The first is composed of officials who want to create a new flow of government funds from which they can skim as they distribute it to others, or profit through other schemes connected with carbon taxes and the like.

The second groups consists of potential manufacturers of green equipment.

The third is state-owned banks that will profit from credit they extend to green programs backed by state guarantees.

The question naturally arises as to who will pay for the transition to green energy. Russia is not like the U.S. that can run up a sky-high national debt, or the EU that openly plans to shift the costs to suppliers of hydrocarbons and products with a high-carbon footprint — an approach China is expected to follow.

Russia has no money in its coffers to pursue green energy, nor would such a course be a moneymaker. However rosy a picture the proponents of a green transition in Russia might paint, it could never generate export revenue comparable to that of oil & gas. It is a sad but simple truth. Russia sells gas to Europe simply because the resource is in short supply there. When it comes to green energy, though, Europe can produce all it needs, as can China.

Whereas the U.S., Europe and China already produce their own green energy equipment, Russia would have to import those technologies.

And even if Russia were to somehow produce massive amounts of green energy and could fill a niche in the EU or Chinese markets, everything would depend on the cost of transporting that energy — which is currently 7–8 times more expensive than transporting gas.

The story with hydrogen is about the same: no one has made an impartial calculation of the cost of transporting hydrogen or methane-hydrogen mixtures through gas pipelines that takes technical difficulties and safety issues into account, or of exporting hydrogen by sea in the form of ammonia.

Russia differs significantly from China in this respect. China is the world’s largest importer of oil and gas, but it can also produce wind and solar power stations. And, because China has the rare-earth metals necessary to make batteries, it can produce electric cars inexpensively.

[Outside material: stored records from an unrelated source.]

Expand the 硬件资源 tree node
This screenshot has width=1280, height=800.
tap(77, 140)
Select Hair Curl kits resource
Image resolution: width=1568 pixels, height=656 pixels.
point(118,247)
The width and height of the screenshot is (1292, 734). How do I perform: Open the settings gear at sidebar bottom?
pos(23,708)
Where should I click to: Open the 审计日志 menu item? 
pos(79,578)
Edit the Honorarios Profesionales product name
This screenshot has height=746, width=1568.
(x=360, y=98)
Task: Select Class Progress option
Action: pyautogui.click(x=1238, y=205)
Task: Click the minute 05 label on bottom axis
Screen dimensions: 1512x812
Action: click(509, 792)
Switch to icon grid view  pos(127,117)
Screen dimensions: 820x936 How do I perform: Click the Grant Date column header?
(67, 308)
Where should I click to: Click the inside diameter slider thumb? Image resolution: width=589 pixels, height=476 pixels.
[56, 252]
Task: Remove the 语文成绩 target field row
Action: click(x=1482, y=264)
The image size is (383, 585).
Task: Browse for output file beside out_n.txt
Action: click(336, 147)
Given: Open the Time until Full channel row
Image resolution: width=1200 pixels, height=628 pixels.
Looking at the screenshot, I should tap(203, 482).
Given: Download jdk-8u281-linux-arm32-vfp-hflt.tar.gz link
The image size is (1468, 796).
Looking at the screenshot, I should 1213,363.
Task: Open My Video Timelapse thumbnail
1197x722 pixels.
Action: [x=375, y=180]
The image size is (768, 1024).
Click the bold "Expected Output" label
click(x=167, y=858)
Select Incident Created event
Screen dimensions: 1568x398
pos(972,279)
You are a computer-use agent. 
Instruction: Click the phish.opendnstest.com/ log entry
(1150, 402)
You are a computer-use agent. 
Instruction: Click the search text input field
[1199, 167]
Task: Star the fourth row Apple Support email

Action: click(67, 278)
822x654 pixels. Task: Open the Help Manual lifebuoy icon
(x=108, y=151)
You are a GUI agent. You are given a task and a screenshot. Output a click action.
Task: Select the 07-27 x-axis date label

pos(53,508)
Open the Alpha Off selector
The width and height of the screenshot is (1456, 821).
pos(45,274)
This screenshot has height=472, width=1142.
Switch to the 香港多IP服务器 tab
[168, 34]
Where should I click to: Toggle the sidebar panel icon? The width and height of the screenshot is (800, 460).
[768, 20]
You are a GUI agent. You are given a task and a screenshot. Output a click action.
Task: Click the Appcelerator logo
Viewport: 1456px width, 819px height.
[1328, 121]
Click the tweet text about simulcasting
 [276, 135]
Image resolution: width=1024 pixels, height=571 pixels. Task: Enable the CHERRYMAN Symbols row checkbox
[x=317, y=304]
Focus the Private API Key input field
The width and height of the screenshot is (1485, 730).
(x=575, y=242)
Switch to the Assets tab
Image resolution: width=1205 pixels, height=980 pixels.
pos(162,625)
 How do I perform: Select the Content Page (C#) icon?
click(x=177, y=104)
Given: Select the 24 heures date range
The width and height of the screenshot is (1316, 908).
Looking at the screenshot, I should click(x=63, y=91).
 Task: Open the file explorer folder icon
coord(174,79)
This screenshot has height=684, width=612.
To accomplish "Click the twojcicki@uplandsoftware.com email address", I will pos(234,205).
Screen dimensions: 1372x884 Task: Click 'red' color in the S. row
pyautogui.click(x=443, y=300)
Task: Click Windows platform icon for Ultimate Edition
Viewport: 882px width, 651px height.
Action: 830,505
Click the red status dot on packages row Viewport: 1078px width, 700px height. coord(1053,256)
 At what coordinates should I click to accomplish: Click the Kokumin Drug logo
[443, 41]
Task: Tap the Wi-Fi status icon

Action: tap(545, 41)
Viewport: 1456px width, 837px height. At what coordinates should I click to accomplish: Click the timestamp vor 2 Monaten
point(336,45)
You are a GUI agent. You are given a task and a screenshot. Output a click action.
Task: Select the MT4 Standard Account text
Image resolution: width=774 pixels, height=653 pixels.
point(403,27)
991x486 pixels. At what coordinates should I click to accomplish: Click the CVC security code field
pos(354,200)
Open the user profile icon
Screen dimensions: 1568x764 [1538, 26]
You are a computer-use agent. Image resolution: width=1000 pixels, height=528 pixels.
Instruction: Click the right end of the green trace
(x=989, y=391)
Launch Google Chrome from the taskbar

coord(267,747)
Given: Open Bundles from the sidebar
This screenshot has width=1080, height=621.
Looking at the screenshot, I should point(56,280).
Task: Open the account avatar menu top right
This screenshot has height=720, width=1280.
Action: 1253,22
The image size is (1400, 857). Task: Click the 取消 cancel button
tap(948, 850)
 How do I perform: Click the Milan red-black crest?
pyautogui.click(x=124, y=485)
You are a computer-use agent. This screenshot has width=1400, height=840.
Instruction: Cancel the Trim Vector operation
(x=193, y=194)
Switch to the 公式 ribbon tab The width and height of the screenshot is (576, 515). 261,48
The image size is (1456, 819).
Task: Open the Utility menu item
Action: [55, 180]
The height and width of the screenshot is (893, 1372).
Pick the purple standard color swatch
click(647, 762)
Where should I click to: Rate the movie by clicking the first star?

It turns out that only a large raw materials business can fund a country’s green policy. As Anatoly Chubais, Putin’s special envoy for sustainable development goals has said, the government must finance its own green transition. Any country unwilling to “feed” its own “green army” will wind up feeding another country’s instead

Raw materials producers are still hoping to find a cheaper way. They are placing their bets on planting forests and buying green certificates — that will be used to pay for the very same planting of forests. They also want to recalculate the absorption capacity of Russia’s forests and ecosystems to their own advantage. Main point:  The problem is that Russia does not intend to make real improvements to the environment for the simple fact that leaders are completely indifferent to the genuine ecological problem.

This is the saddest part. Officials are using ostensibly more ambitious and high-sounding green rhetoric as a smokescreen for domestic political problems and lobbyists are using the transition to green energy as a way to raise money for pet projects. Every attempt at bureaucratic modernization in Russia ends the same way, with government funds flowing into the pockets of shrewd officials and the industrial and financial structures to which they are closely tied.

As a result, the raw materials business will simply pay off the green lobbyists — who will spend that money on their personal projects. So what if Norilsk Nickel paid a nearly $2 billion fine for its Arctic oil spill: will the chronically polluted city of Norilsk become an urban paradise as a result?

As disappointing as it might sound, any honest observer can see that Russia’s green policy is simply another struggle for government funds, and not for a better environment.”

But different to Western regime changers , the Green Party and Konstantin Simonov, Peter Bierl thinks that even if you had a democratic capitalist society in Russia and a Green New Deal comparable to the USA or EU, this would not solve the funadamental anatgonism between capitalist growth and the ecological limits of growth.